CORTE SUPREMA DE JUSTICIA Radicación n.° 95633 OMAR ÁNGEL MEJÍA AMADOR Magistrado ponente STL16427-2021 Radicación n.° 95633 Acta 45 Bogotá, D. C., veinticuatro (24) de noviembre de dos mil veintiuno (2021). La Sala resuelve la impugnación que CONSUELO DÍAZ ALARCÓN interpuso contra el fallo que la SALA DE CASACIÓN CIVIL DE LA CORTE SUPREMA DE JUSTICIA profirió el 19 de octubre de 2021, dentro de la acción de tutela que la parte recurrente promovió contra la SALA ÚNICA DEL TRIBUNAL SUPERIOR DEL DISTRITO JUDICIAL DE YOPAL, trámite al cual fueron vinculados los JUZGADOS SEGUNDO CIVIL DEL CIRCUITO y PRIMERO CIVIL MUNICIPAL, ambos de la misma ciudad, así como a las partes e intervinientes en el asunto constitucional que dio origen al presente mecanismo ius fundamental.
I.
ANTECEDENTES La ciudadana Consuelo Díaz Alarcón instauró acción de tutela con el propósito de obtener el amparo de su derecho fundamental al debido proceso, presuntamente vulnerado por la autoridad convocada.
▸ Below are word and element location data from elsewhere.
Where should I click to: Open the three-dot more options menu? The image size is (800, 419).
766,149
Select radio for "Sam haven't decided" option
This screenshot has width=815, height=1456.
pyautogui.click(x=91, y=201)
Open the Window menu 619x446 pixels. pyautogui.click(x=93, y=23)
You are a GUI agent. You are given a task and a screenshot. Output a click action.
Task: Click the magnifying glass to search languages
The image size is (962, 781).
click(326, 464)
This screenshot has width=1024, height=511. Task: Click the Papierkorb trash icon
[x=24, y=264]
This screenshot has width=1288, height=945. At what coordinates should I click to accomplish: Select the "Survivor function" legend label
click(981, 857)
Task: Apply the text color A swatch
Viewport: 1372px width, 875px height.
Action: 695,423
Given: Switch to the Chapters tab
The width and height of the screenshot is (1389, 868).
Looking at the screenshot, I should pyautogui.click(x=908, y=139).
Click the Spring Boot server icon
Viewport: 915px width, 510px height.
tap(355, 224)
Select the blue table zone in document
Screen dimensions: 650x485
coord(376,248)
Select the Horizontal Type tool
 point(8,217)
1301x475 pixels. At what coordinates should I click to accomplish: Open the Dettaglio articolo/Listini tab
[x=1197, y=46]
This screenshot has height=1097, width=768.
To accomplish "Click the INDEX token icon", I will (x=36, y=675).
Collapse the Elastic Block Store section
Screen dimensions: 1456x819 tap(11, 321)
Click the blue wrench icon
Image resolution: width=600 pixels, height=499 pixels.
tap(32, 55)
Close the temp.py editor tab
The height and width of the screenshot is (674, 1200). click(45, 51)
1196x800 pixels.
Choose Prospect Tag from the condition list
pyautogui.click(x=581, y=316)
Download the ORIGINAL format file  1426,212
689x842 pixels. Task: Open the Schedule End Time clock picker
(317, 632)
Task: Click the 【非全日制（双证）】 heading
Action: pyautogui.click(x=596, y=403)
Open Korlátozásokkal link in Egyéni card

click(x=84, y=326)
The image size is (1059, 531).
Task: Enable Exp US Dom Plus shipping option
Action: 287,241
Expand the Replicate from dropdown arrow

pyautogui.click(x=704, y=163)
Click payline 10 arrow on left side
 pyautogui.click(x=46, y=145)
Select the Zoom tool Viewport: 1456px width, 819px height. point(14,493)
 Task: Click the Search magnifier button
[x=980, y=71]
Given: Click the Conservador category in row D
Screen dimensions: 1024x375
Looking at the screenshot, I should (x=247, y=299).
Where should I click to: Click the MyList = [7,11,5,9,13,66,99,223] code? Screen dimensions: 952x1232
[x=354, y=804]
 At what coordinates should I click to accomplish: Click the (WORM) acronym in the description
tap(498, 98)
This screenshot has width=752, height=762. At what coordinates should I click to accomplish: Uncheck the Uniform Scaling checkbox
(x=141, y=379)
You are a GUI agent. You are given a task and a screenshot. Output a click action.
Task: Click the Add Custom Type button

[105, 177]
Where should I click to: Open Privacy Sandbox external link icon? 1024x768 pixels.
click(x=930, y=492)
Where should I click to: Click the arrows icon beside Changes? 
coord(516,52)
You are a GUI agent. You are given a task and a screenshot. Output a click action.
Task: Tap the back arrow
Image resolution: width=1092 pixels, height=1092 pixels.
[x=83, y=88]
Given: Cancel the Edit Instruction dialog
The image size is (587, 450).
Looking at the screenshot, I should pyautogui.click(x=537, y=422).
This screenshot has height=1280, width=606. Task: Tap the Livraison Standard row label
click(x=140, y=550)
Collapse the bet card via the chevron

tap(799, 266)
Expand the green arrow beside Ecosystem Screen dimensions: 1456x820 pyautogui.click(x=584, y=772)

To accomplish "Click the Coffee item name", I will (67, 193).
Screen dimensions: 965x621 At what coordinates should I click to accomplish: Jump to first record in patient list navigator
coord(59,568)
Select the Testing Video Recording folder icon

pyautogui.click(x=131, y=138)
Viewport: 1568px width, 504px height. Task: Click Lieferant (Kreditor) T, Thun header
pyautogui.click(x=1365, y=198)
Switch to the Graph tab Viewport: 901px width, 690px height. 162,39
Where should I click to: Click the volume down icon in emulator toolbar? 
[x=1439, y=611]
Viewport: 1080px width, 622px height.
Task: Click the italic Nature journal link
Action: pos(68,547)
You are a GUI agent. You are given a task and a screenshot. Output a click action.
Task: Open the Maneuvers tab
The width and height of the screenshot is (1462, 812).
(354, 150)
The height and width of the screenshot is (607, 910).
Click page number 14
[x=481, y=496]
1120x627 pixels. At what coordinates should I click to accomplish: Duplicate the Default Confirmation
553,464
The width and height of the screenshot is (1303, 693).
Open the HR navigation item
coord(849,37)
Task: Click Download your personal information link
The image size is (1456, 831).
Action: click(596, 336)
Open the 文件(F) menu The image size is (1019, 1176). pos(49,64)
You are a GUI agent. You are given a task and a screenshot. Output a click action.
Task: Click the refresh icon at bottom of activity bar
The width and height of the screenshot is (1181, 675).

En lo que interesa al presente trámite constitucional, la promotora relató que adelanta proceso de pertenencia contra José Contreras Rivera, asunto cuyo conocimiento correspondió al Juzgado Primero Civil Municipal de Yopal, autoridad que admitió la demanda en auto de 3 de marzo de 2020.
Afirmó que, posteriormente, el Consejo Superior de la Judicatura decretó la suspensión de los términos judiciales, con ocasión a la pandemia generada por el Covid-19; no obstante, el despacho de conocimiento remitió el proceso al Juzgado Primero Civil Municipal de Descongestión de la misma ciudad sin notificar dicha decisión. La tutelista narró que en proveído de 28 de mayo de 2020 este último despacho avocó conocimiento y ordenó la notificación del demandado.
Indicó que en providencia de 24 de septiembre siguiente el estrado judicial en mención decretó el desistimiento tácito y ordenó el levantamiento de la inscripción de la demanda. Adujo que elevó recurso de reposición y, en subsidio, apelación contra la anterior determinación; sin embargo, el Juzgado Primero Civil Municipal de Descongestión de Yopal no repuso su decisión y negó por improcedente el mecanismo vertical, por tratarse de un proceso de mínima cuantía, en auto de 15 de abril de 2021.
Sostuvo que requirió al despacho de conocimiento que realizara control de legalidad, pero, en proveído de 22 de julio de 2021, la autoridad dispuso estarse a lo resuelto en la decisión de 15 de abril de 2021. La accionante expuso que, con ocasión a lo anterior, elevó acción de tutela contra el Juzgado Primero Civil Municipal de Descongestión de Yopal, trámite que le correspondió al Juzgado Segundo Civil del Circuito de la misma ciudad, autoridad que negó sus pretensiones en providencia de 13 de agosto de 2021, tras considerar que no existió vulneración a los derechos fundamentales de la actora.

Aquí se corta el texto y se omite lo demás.